PROBLEM => Your answer must be an exact copy of the records below, minus the pictures.
** Opening THE RECORDS block **
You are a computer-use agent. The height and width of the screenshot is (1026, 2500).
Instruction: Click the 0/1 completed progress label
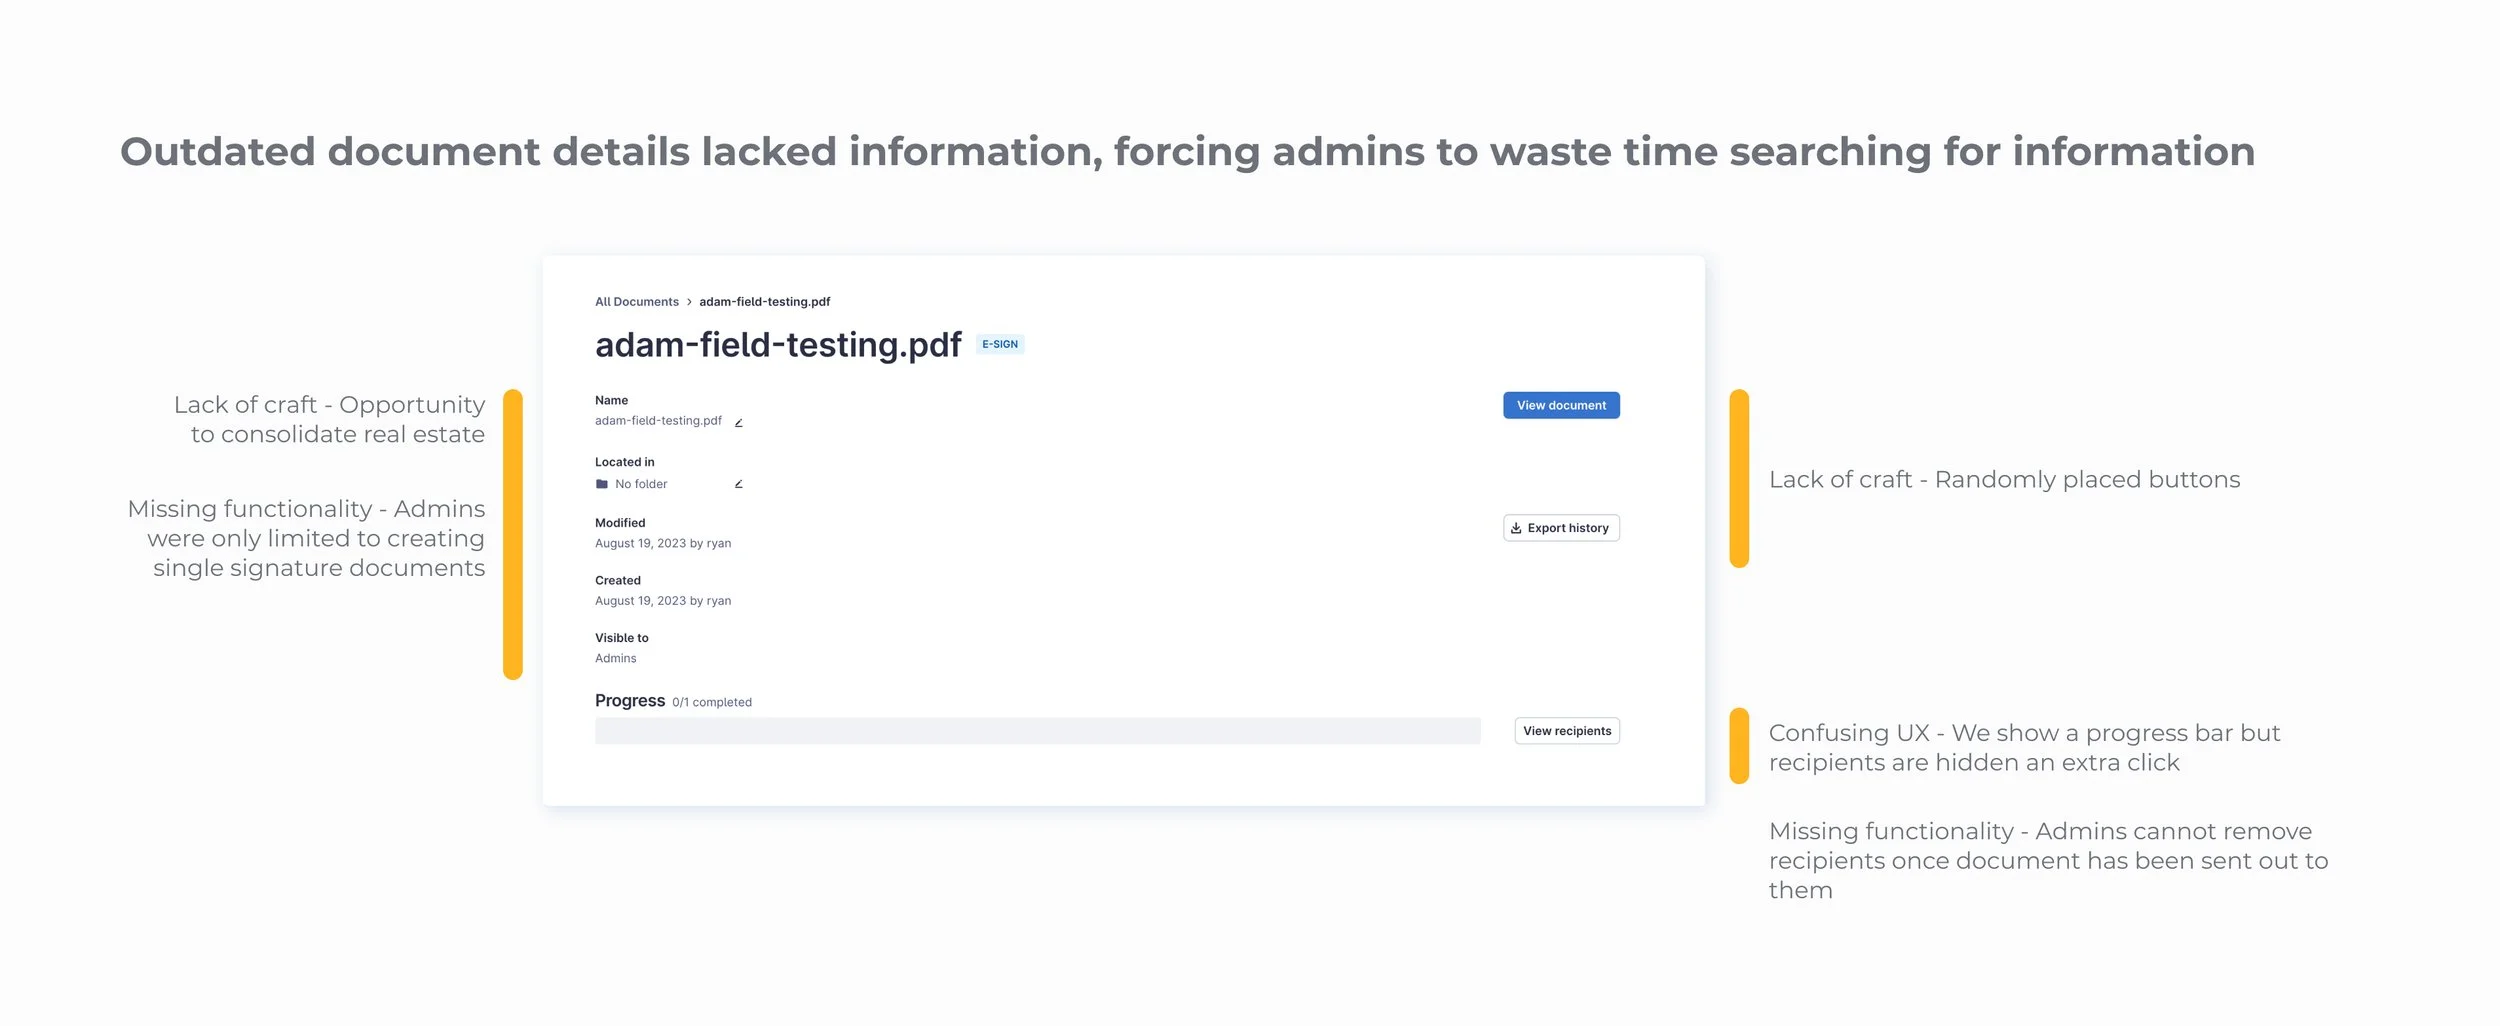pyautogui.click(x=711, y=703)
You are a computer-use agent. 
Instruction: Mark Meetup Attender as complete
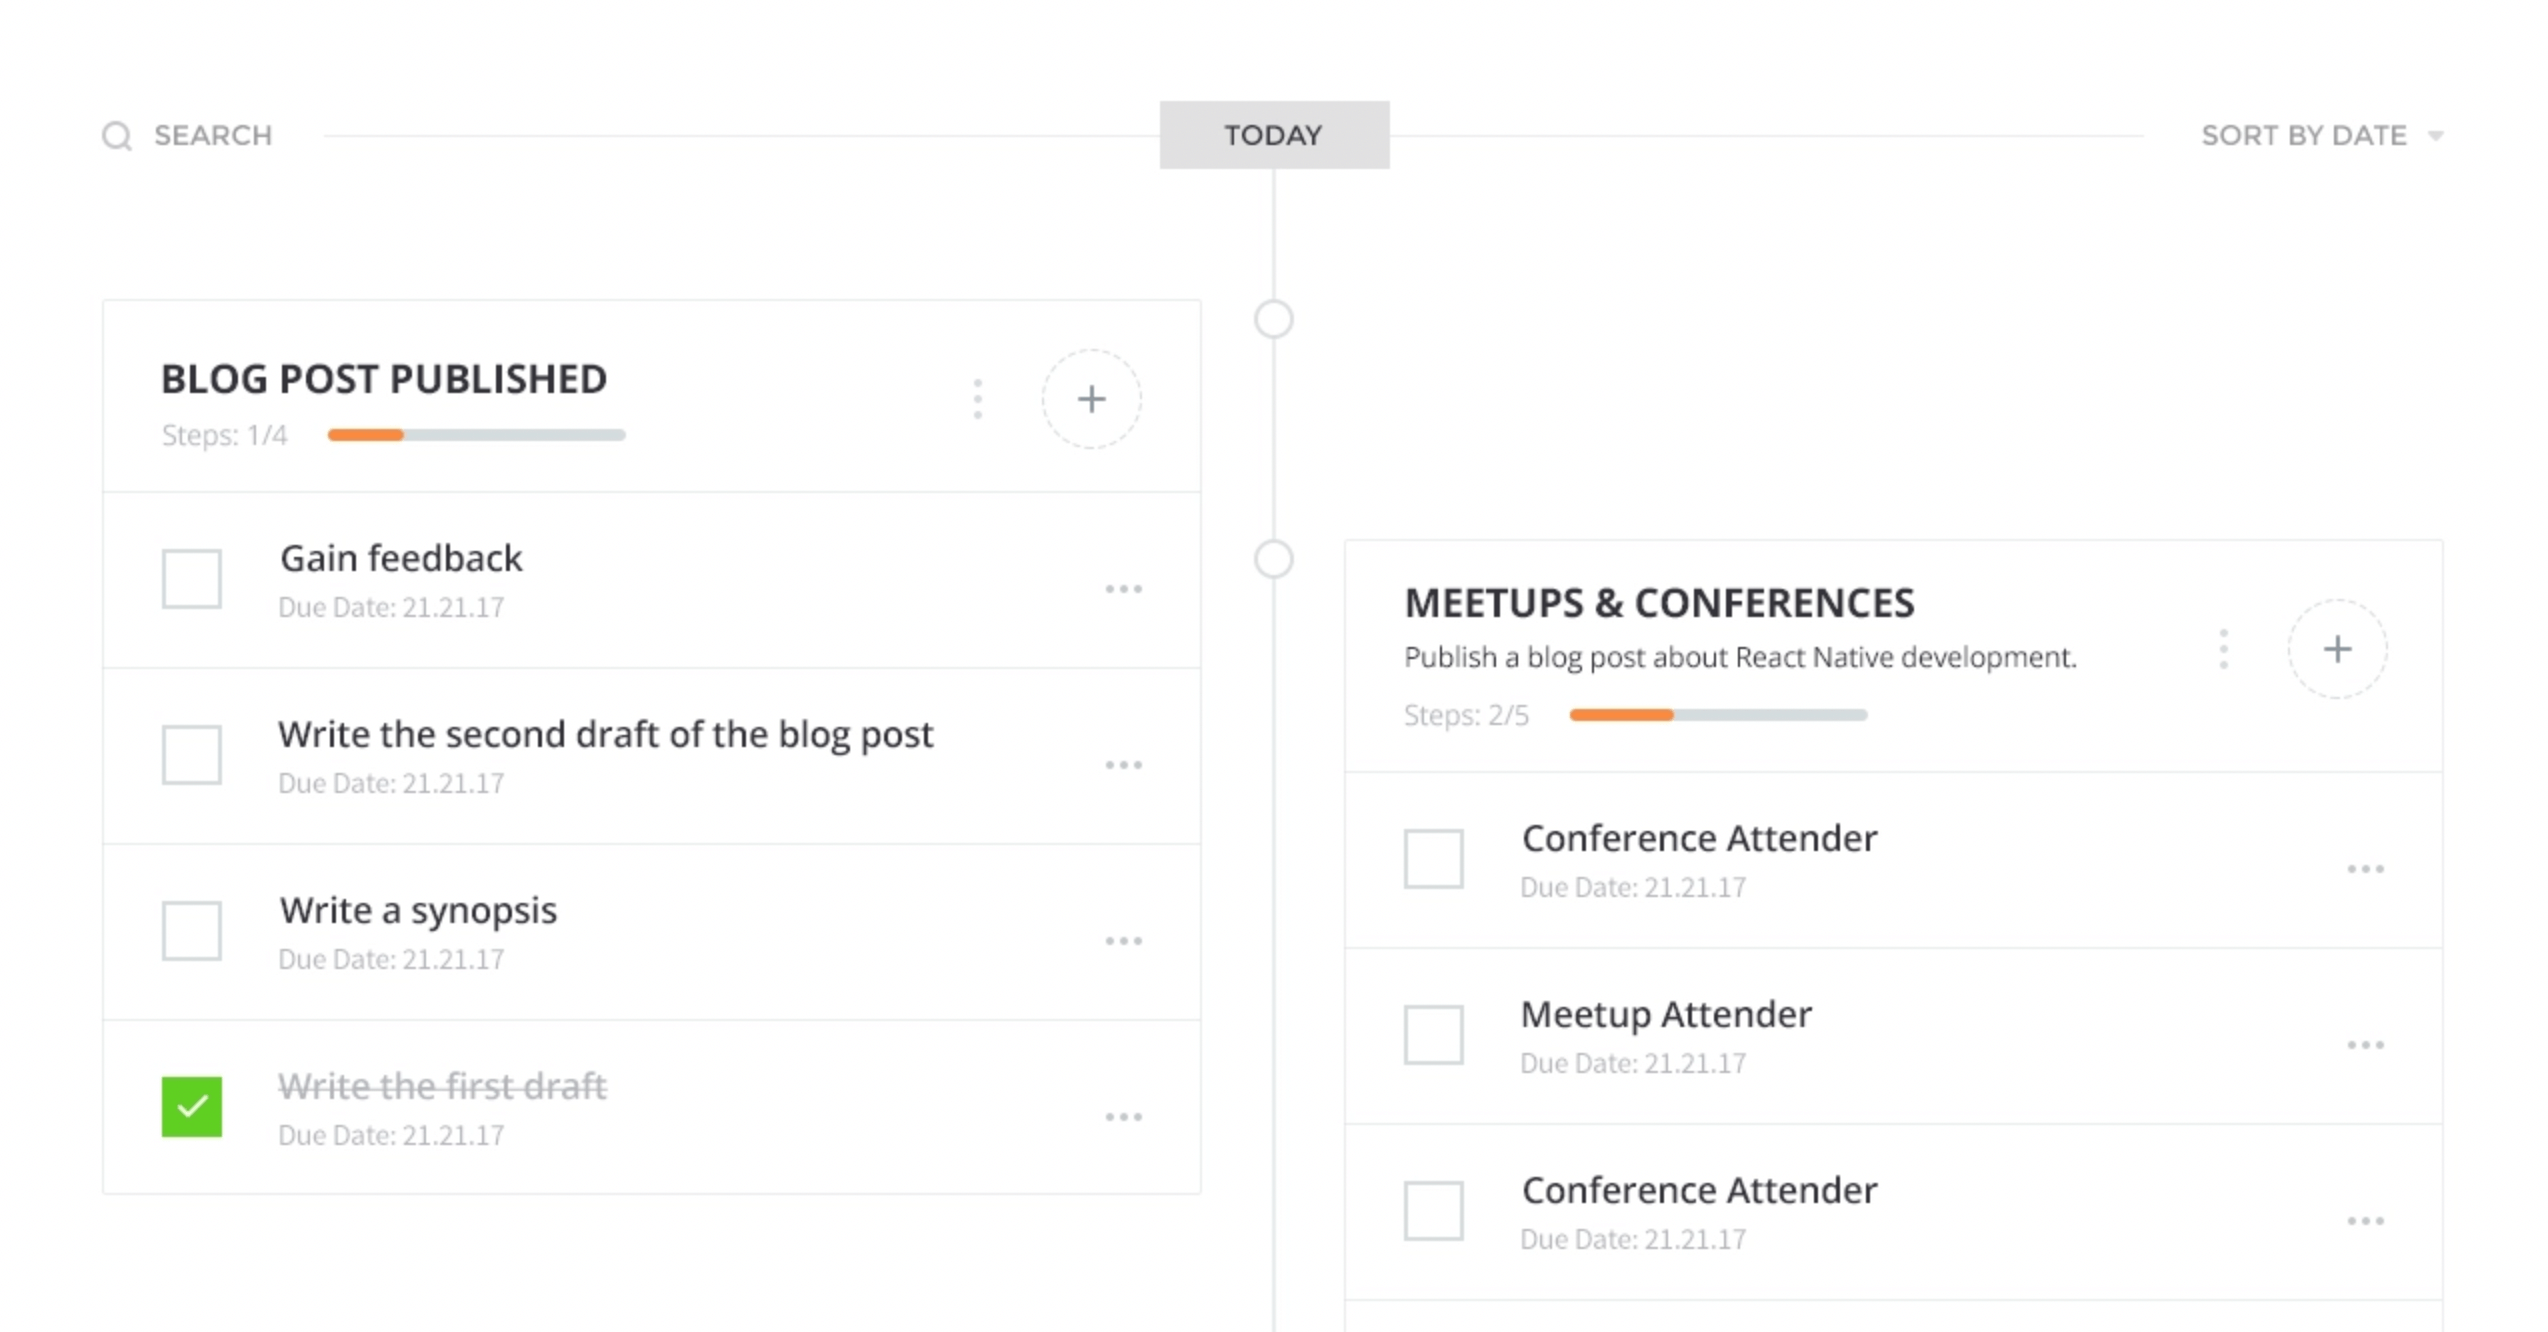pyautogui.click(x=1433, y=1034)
** Closing THE RECORDS block **
THE ANSWER =>
You are a computer-use agent. The height and width of the screenshot is (1026, 2500).
Instruction: Click the 0/1 completed progress label
pyautogui.click(x=711, y=703)
You are a computer-use agent. 
Instruction: Mark Meetup Attender as complete
pyautogui.click(x=1433, y=1034)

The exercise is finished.